Таким образом, заявленный способ подготовки венозной крови крыс, включающий забор крови в емкость, содержащую раствор этилендиаминтетрауксусной кислоты, в объемном соотношении 3:1 к раствору кислоты, перемешивание 5-15 мин, центрифугирование при 800G в течение 15 мин при температуре не выше 5°С, отделение супернатанта и его центрифугирование при 3000G в течение 20 мин при температуре не выше 5°С, обеспечивает получение качественных проб крови лабораторных белых, диких серых (Rattus norvegicus) и диких черных (Rattus rattus) крыс в указанном диапазоне значений концентрации ЭДТА (5-12%), что в соответствии с техническим результатом, обеспечивает точность определения концентрации белков при проведении полноценного протеомного и биохимического анализа, снижения индивидуальной вариабельности показателей.

Изобретение относится к экспериментальной медицине, физиологии и ветеринарии, а именно к клинической лабораторной диагностике и касается способа подготовки венозной крови крыс для проведения биохимического и протеомного анализа. Забор крови осуществляют в емкость, содержащую 5-12% раствор этилендиаминтетрауксусной кислоты, в объемном соотношении 3:1 к раствору кислоты.

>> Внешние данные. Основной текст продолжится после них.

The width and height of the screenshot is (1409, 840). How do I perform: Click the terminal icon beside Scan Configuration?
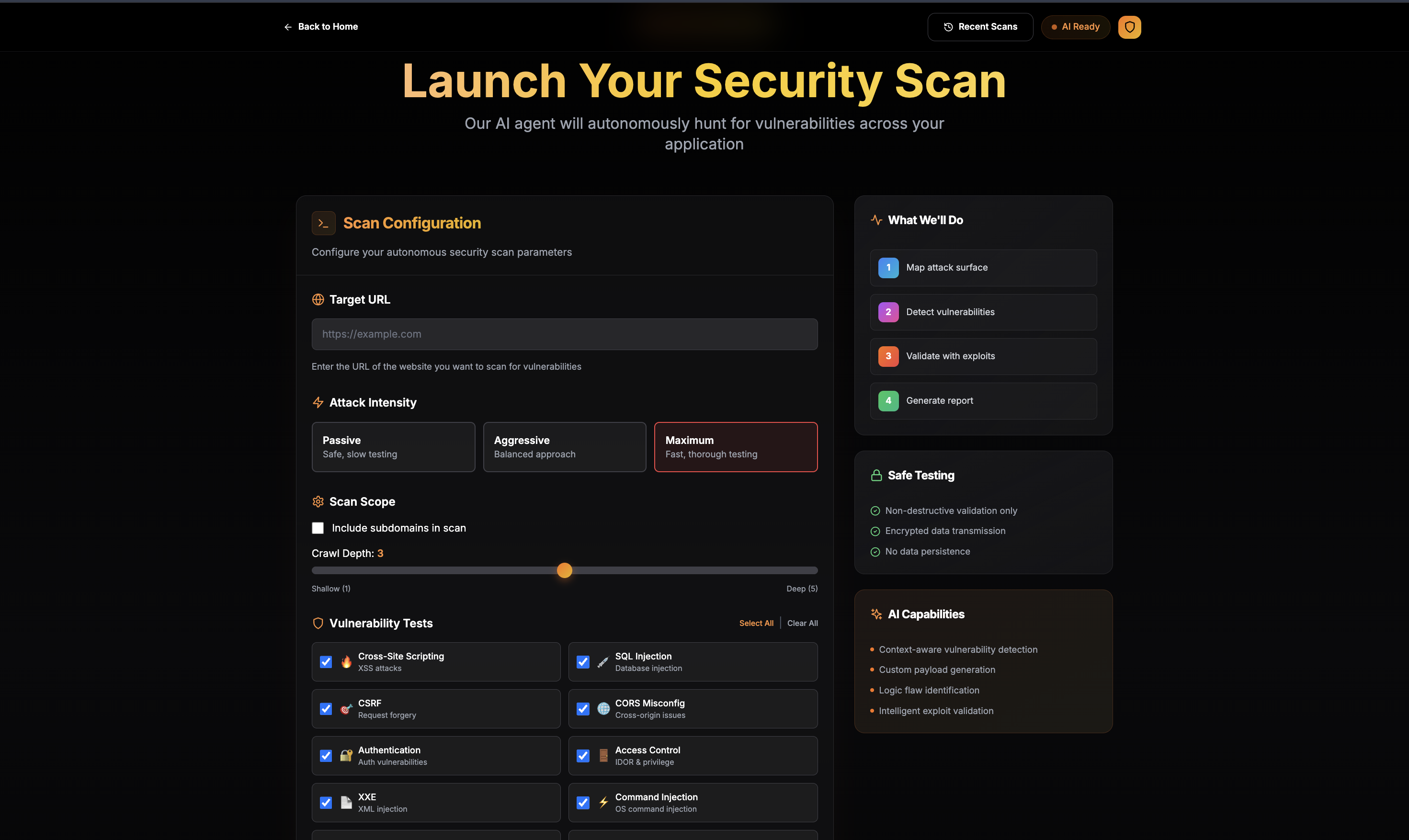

Перемешивают 5-15 мин, центрифугируют при 800G в течение 15 мин при температуре не выше 5°С. Отделяют супернатант и его центрифугируют при 3000G в течение 20 мин при температуре не выше 5°С. Изобретение позволяет получить негемолизированные биологические образцы сыворотки крови диких и лабораторных крыс, что обеспечивает точность определения концентрации белков при проведении полноценного протеомного и биохимического анализа, снижения индивидуальной вариабельности показателей. 1 табл.

Способ подготовки венозной крови крыс для проведения биохимического и протеомного анализа, включающий забор крови в емкость, содержащую 5-12% раствор этилендиаминтетрауксусной кислоты, в объемном соотношении 3:1 к раствору кислоты, перемешивание 5-15 мин, центрифугирование при 800G в течение 15 мин при температуре не выше 5°С, отделение супернатанта и его центрифугирование при 3000G в течение 20 мин при температуре не выше 5°С.